# Uknown Serra Id



## Husky_Jim (May 26, 2003)

Hi Frank,
here are some updated pics with my new fish which i bought a month ago.
It was sold as Manueli but i want your opinion cause it has some similarities with S.Gouldingi.
Note that the fish is almost 6".

Pic1:









Pic2:









Tell me what you think!
Thanks!!!


----------



## Xenon (Nov 15, 2002)

I must say from the pictures it looks just like the juvinile pictured here:

http://www.angelfire.com/biz/piranha038/gouldingi.html

Does it have any of the stuff normally associated with manueli....greenish? It doesnt look like it has the big eyes of a small manny...


----------



## mechanic_joe (Dec 4, 2003)

Xenon makes a good point, it doesn't seem to have the 'greenish hue' to it, or the big eyes. Can you get a better side profile pic ? maybe with and without flash ?


----------



## Husky_Jim (May 26, 2003)

Xenon said:


> I must say from the pictures it looks just like the juvinile pictured here:
> 
> http://www.angelfire.com/biz/piranha038/gouldingi.html
> 
> Does it have any of the stuff normally associated with manueli....greenish? It doesnt look like it has the big eyes of a small manny...


 It is indeed greenish and it's coulors suit more to manueli plus that a humeral spot is apearing day by day and it's gill plate without flash is kind of yellow....

whatever it is,it is a beautifull fish and i am very happy cause it is one of the few Serrasalmus in Greece and the only of it's kind....


----------



## serrasalmus_collector (Mar 9, 2003)

Stunning fish Jim... I am impressed with it's beauty. I personally can't begin to guess what it it is. I just want to let you know it's a great find, and a wonderful fish.


----------



## hastatus (Jan 16, 2003)

They both (gouldingi and manueli) look the same until they become near sub-adults (parallel growth). By that time, the manueli should have its distinctive reddish-orange eyes and large dark humeral spot.


----------



## Xenon (Nov 15, 2002)

So I guess the word is only time will tell....


----------



## Husky_Jim (May 26, 2003)

hastatus said:


> They both (gouldingi and manueli) look the same until they become near sub-adults (parallel growth). By that time, the manueli should have its distinctive reddish-orange eyes and large dark humeral spot.

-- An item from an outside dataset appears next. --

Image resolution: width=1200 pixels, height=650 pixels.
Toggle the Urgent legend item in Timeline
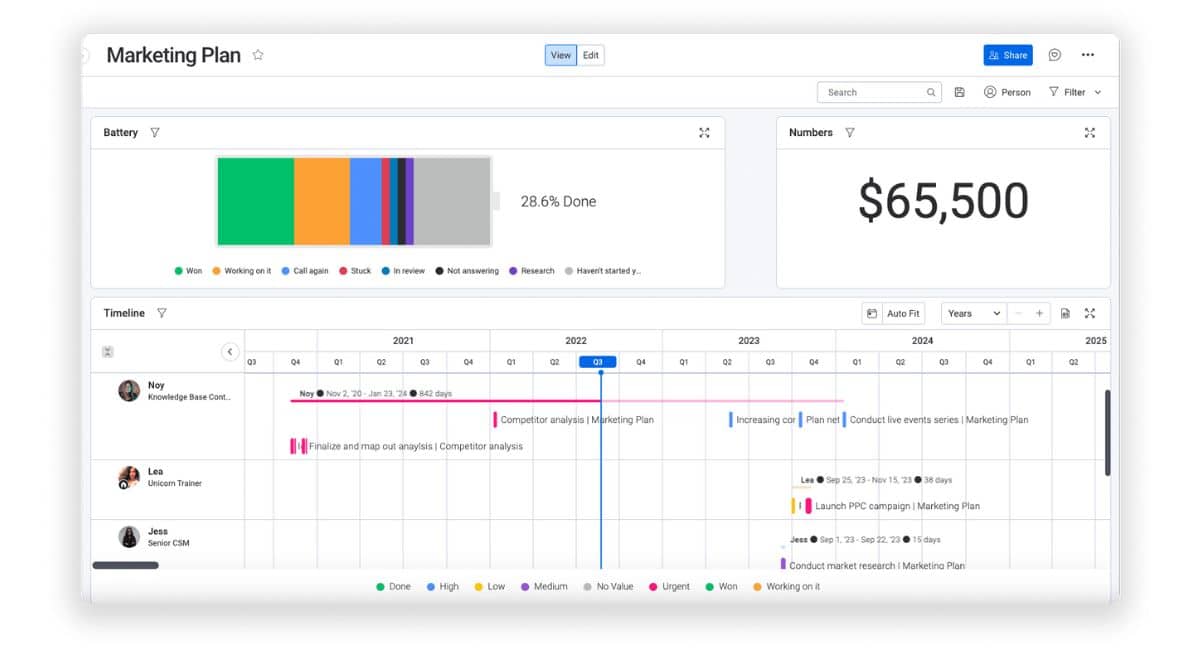(669, 587)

 Frank at exactly what size should Manueli's developed their colours?

Here is a pic with less flash:










And here is a screen capture from 'Wolves In The Water' dvd resembling an adult manueli without the regular red on the gill plate.Note that this fish looks almost identical to mine:










thanks!


----------



## Grosse Gurke (Jan 3, 2003)

Looks more gouldingi to me. My manny had red at that size...and the eye doesnt look big enough for manuelli...but im just guessing.


----------



## hastatus (Jan 16, 2003)

Based on the information from the Los Peces Caribes de Venezuela, neither author (Machado or Fink) discuss at what sizes these changes take place. That is unusual.


----------



## Xenon (Nov 15, 2002)

Is it me or doesnt the spotting look more round than typically seen on a manny? Manny spots are usually more elongated....


----------



## Grosse Gurke (Jan 3, 2003)

Mannies arent called the green striped piranha for nothing







...and I agree X.


----------



## Xenon (Nov 15, 2002)

the eyes just arent there.


----------



## erikcooper (Feb 18, 2004)

What about the eyes Frank? They become larger at a certain age or always stay larger? The spots are quite un-stripish as have been on the manny's I have seen.


----------



## Husky_Jim (May 26, 2003)

I agree with the 'spotting' but it has many stripes not shown in the pics.
As for the eyes i have to tell that they are 'Manuelish' just aren't shown in the pics.Here is a pic from the first day i took him which clearly shows the eye size.


----------



## Judazzz (Jan 13, 2003)

What size is that fish, Jim?
People have posted pics of manny's as small as 3,5" (yours is much larger than that), and they already had the greenish hue, vertical stripes instead of spots, a faint reddish coloration on the gill plates and disproportionally large eyes...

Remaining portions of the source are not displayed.